Quando sambou em resposta aos racistas depois de marcar um gol no estádio do Atlético de Madri, no ano passado, Vinicius Junior despertou uma onda de solidariedade pelo mundo na esteira da campanha #BailaVini, mas, ao mesmo tempo, uma corrente de ódio de torcedores espanhóis rivais do Real Madrid que apelam ao racismo para tentar desestabilizar o craque brasileiro.
Desde então, injúrias raciais contra o jogador se tornaram cada vez mais raivosas e violentas, a ponto de amarrarem um boneco simulando seu enforcamento em uma ponte de Madri.
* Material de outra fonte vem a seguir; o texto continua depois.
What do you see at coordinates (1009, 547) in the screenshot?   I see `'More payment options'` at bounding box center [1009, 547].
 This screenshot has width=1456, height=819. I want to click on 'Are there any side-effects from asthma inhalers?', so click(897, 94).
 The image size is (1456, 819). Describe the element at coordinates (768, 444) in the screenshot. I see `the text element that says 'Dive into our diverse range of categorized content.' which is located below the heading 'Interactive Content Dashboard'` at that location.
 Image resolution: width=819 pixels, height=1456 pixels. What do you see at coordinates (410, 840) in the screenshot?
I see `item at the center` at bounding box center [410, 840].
E desde sua chegada ao time merengue, já são 20 ataques racistas registrados contra ele – o mais recente, no fim de outubro, no clássico com o Barcelona.
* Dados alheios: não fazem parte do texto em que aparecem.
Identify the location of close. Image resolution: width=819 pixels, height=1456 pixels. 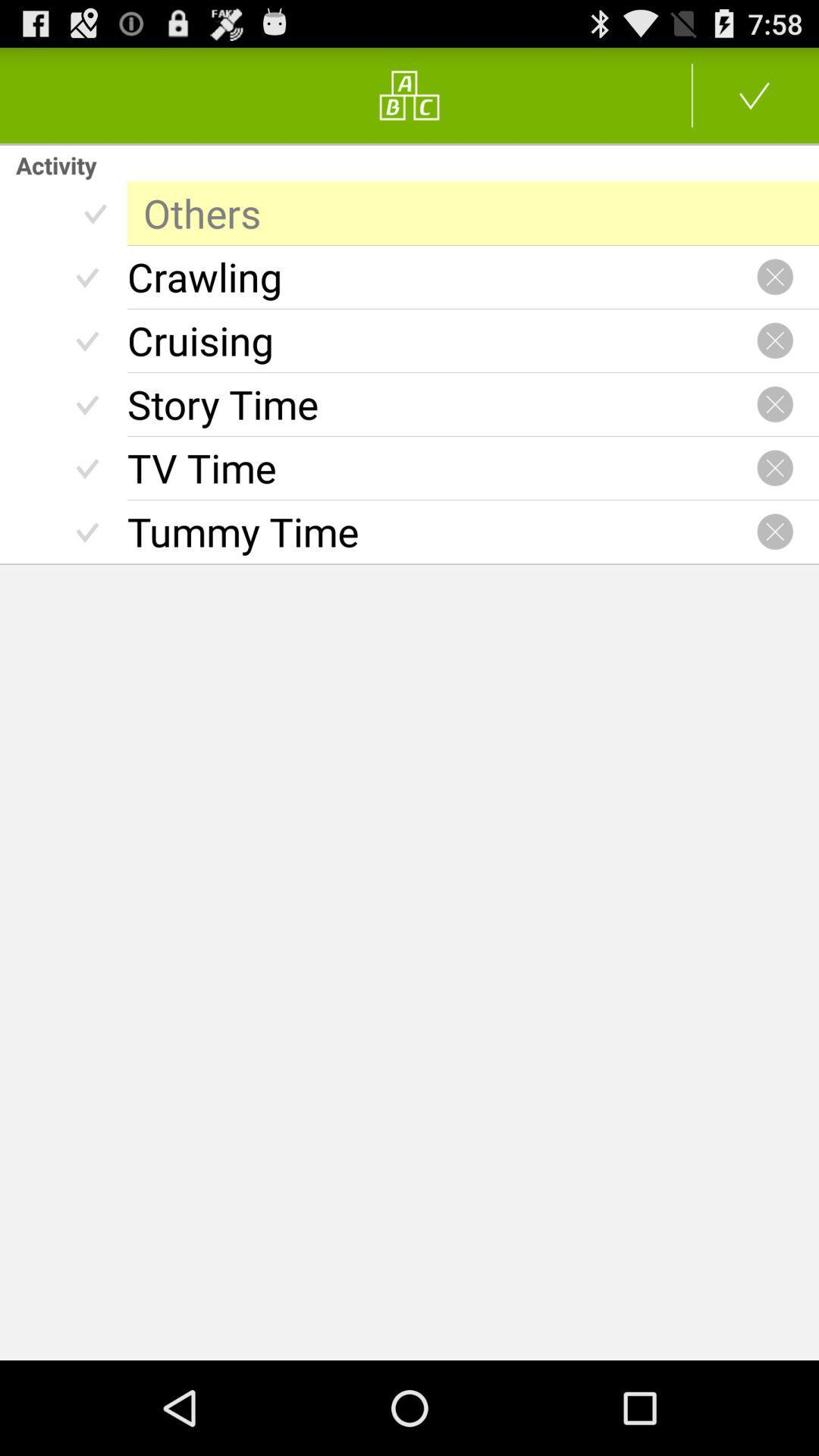
(775, 532).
Ataques que dirigentes espanhóis, incluindo La Liga, preferem qualificar como “casos isolados”. No mais notório, em maio, parte da torcida do Valencia imitou e fez gestos de macaco direcionados ao atacante. Em vez de se envergonhar pelos atos de seus torcedores, o clube escancarou o racismo institucional ao culpar Vini Jr. pelas ofensas. Exigiu, inclusive, uma retratação pelo fato do jogador constatar que as agressões partiram de vários setores do estádio Mestalla.
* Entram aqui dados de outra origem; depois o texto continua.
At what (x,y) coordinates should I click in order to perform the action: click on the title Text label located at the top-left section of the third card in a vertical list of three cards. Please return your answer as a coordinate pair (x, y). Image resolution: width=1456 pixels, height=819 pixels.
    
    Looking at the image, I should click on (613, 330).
Jornais de Valencia também se juntaram na perseguição a Vinicius, acusando-o de mentir e acusar o clube injustamente. Covardes, torcedores alegaram que não gritavam “mono” (macaco, em espanhol), mas sim “tonto”. Advogados de agressores flagrados imitando macaco por câmeras usaram o argumento estapafúrdio de que seus clientes estavam apenas “coçando as axilas”.
No país que enriqueceu da escravidão e do genocídio contra o povo preto, é justamente um jogador negro quem chacoalha os escombros do racismo enraizado na sociedade espanhola. Muitas vezes, europeus da Península Ibérica se orgulham de ter “descoberto” o Brasil e a América, como se nada existisse antes das expedições sanguinárias. Porém, ocultam que também foram os responsáveis por inventar o racismo, um produto da colonização que segue pendente de quitação na fatura dos “descobridores”.
Por mais que a Espanha resista em reconhecer o racismo como um grave problema para, assim, combater racistas, a luta de Vini Jr. já tem rendido frutos. Em outubro, torcedores do Sevilla, entre eles uma criança, apareceram na transmissão de TV imitando macacos em provocação ao atacante. Ao contrário de outros clubes, a equipe mandante identificou um dos agressores e anunciou punição imediata, expulsando-o do estádio e do quadro de sócios, além de tê-lo denunciado às autoridades.
Aos poucos, provocada pelo incansável ativismo de Vinicius, a sociedade espanhola se vê constrangida a deixar de tratar o racismo estrutural como casos isolados. Diante de tantos episódios racistas, alguns brasileiros defendem que o jogador deveria sair do Real Madrid e abandonar a liga espanhola. Entretanto, esse não é o melhor caminho.
Vini escolheu o Real Madrid, realizou seu sonho, se tornou ídolo e ama jogar pelo clube, tanto que, recentemente, renovou contrato até 2027. Todo ser humano tem o direito de trabalhar onde quiser. Se houver medida extrema, que seja o Real Madrid sair de La Liga.
É importante lembrar como a mídia inglesa costuma ser implacável com jogadores pretos e sul-americanos. Dos inúmeros casos de racismo na Copa Libertadores da América. Ou dos infindáveis e impunes ataques racistas no Brasil. Não existe espaço seguro no futebol. Por isso, Vinicius Jr. só deveria deixar o Real Madrid quando for de sua livre e espontânea vontade, não por perseguição racista.
O peso de qualquer decisão deve recair sobre instituições coniventes com o racismo, não nas costas de um jovem atleta sob ataque. A vítima nunca é culpada, como tentam fazer acreditar boa parte da mídia e dos torcedores espanhóis.
Discriminação racial existe em toda parte do mundo, inclusive no Brasil, que também precisa de medidas mais contundentes para enfrentar o racismo. Porém, a luta de Vini Jr. é ainda mais emblemática por ser travada em território europeu, levantando a bandeira antirracista no palco histórico de exploração e inferiorização do povo preto.
Fora da partida do Brasil contra a Argentina pelas Eliminatórias por causa de uma lesão, o atacante estará longe dos gramados na semana da Consciência Negra, mas certamente será lembrado como referência ao longo desses dias pela coragem de não se curvar aos racistas. Um legado maior que qualquer gol que possa marcar dentro de campo.